1. Ovid, Heroides 12. 70-71
2. C.M.C. Green, Roman Religion and the Cult of Diana at Aricia (Cambridge: Cambridge University Press, 2007) 153.
3. Horace, Ars Poetica 454.
4. Green, op.cit.,291.
The Goddess and the King of the Woods
In the sacred wood, the hunter becomes the hunted. Perhaps this goes to the depth of the mystical relationship between the hunter and the game animals in hunter-gatherer cultures. It is an enduring feature of the cult of Diana, shocking to many ancient, as well as modern, minds.
The savage ritual observed at Nemi was made famous by James George Frazer, who brought from it the title, opening chapter and ruling theme of The Golden Bough. The following brief account departs from Frazer, drawing on recent scholarship.
In the woods at Nemi is a wild man who is nonetheless a king, rex nemorensis, the King of the Sacred Wood. He arrives here a fugitive, an escaped slave, a man without a country. Maybe only a man in his condition would be desperate enough to pay the price of kingship.
First, he must find the evergreen oak in the depths of the forest where mistletoe hangs from an upper branch. This is called the golden bough because yellow blossoms of the mistletoe that grows on oak are that color year-round. He must separate the parasitic plant with his bare hands.

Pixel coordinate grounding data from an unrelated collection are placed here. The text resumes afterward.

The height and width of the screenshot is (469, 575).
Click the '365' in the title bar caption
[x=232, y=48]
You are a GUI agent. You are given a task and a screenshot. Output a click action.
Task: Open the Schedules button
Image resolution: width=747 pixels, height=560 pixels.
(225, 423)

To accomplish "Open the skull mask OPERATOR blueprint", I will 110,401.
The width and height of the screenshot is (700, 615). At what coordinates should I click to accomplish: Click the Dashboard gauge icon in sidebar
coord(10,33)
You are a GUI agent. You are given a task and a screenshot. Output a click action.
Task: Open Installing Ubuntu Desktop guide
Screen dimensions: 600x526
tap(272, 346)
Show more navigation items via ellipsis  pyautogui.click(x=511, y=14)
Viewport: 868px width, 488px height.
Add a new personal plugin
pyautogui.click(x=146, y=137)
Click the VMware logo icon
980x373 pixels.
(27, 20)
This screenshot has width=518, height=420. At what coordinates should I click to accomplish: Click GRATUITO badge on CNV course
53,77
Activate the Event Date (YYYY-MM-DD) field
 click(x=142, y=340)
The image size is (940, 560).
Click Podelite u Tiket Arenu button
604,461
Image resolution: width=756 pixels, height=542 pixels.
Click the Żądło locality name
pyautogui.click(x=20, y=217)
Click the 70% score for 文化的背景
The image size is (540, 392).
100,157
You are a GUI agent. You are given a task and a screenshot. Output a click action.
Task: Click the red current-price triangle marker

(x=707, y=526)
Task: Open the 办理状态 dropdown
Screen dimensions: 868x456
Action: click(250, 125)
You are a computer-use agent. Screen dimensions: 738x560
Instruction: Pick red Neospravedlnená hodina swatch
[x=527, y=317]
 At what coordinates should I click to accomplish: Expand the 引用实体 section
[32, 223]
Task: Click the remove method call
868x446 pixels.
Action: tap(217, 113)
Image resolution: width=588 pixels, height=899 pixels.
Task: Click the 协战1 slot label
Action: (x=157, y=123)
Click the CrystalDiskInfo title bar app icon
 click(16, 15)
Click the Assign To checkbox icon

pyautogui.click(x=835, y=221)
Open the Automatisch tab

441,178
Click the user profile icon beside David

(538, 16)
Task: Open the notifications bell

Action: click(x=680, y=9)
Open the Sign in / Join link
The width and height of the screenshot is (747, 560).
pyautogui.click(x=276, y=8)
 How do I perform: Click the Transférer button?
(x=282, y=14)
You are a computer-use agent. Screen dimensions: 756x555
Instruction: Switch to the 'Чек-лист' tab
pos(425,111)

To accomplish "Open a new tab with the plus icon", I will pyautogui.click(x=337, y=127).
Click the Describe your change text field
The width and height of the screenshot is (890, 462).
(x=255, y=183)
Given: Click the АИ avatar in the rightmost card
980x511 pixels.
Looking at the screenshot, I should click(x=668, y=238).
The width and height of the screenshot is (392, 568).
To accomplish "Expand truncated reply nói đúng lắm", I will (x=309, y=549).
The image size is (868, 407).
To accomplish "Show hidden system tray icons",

Once he has done this, he is given a sword. Weapons are forbidden to all except the King of the Woods and his challenger in this sacred precinct. Two desperate men now stalk and hunt each other through the woods. Even if he is old, the reigning king has the advantage of knowing the forest well, The challenger has the advantage of relative youth. They meet in mortal combat and one dies.
The survivor, maybe wounded, must drag the body of the slain contender to the funeral pyre. After, he must carry ashes and bones down into a deep cave, viewed as a mouth of the Underworld, to lay them in an ossuary of fallen kings. Down there, he will dream and see visions. When he returns to the world above he will not be the same because he has gone through the death and rebirth of the shaman.
His reward may include becoming the mate of the Goddess - embodied by her priestess - in the hieros gamos, the sacred marriage. His life will always be lived on the edge, with death at his shoulder.
* In the Roman calendar, while the Ides of March notoriously falls on the 15th of the month, the Ides of August falls on the 13th. Julius Caesar has an interesting connection with Lake Nemi. He had a sumptuous villa built overlooking the lake. But when he came to inspect it for the first time he ordered it leveled to the ground. It may be that surveying the sacred wood, he suddenly felt fear at the sight of a place where royal succession was accomplished by assassination.